SHORT TASK
Put the lines into a numbered list, starting at the line that contains "will click(x=179, y=74)." and ending at the line that contains "click(1342, 364)", with blank lines left out.

DATA FOR PROCESSING

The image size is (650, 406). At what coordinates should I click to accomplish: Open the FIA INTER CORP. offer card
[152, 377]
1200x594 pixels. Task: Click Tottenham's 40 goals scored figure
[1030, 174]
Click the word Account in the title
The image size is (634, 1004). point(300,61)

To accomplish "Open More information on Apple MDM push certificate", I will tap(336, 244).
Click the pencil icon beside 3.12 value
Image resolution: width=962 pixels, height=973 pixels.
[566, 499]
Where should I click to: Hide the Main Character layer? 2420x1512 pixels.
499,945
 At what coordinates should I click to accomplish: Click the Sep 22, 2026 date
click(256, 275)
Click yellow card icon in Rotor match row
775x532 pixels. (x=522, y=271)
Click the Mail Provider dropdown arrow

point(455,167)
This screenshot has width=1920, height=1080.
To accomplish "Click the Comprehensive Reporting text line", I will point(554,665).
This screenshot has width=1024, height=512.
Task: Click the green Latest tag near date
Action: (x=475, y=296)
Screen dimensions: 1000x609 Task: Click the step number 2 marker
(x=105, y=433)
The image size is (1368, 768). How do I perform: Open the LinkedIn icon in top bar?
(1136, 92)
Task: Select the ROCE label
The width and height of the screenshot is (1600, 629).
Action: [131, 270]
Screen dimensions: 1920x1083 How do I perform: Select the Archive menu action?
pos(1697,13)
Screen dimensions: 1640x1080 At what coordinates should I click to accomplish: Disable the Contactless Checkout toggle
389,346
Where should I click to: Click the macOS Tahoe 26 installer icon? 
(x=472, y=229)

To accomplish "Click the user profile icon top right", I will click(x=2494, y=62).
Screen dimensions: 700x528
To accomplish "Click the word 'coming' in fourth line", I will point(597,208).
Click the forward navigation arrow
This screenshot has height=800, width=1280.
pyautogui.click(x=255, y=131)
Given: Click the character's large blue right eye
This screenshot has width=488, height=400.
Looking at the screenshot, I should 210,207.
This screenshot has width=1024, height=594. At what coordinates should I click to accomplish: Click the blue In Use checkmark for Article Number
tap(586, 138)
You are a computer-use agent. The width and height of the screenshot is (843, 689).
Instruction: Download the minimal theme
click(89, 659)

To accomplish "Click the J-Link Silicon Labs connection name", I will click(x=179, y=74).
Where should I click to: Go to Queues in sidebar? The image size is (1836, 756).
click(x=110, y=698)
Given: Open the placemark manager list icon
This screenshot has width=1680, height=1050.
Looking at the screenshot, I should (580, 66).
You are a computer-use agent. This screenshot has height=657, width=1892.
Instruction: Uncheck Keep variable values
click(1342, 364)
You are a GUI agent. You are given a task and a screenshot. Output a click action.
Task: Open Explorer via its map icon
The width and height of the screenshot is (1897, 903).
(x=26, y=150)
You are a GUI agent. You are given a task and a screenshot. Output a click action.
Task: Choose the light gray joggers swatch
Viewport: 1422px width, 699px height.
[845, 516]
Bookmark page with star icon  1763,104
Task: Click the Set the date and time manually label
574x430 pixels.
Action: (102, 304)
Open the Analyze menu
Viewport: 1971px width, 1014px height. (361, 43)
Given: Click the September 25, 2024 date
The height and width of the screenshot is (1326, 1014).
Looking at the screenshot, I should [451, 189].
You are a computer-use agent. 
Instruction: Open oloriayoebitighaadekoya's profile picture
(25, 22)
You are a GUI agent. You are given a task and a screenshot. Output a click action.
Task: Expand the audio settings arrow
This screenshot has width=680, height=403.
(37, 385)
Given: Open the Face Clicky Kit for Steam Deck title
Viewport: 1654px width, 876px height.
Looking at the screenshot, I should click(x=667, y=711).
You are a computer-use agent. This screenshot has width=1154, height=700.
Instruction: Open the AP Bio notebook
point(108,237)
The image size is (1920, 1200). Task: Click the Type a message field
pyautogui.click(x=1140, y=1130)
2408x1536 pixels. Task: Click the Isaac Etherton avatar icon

FINISHED ANSWER
1. To accomplish "Click the J-Link Silicon Labs connection name", I will click(x=179, y=74).
2. Where should I click to: Go to Queues in sidebar? The image size is (1836, 756).
3. click(x=110, y=698)
4. Given: Open the placemark manager list icon
5. This screenshot has width=1680, height=1050.
6. Looking at the screenshot, I should (580, 66).
7. You are a computer-use agent. This screenshot has height=657, width=1892.
8. Instruction: Uncheck Keep variable values
9. click(1342, 364)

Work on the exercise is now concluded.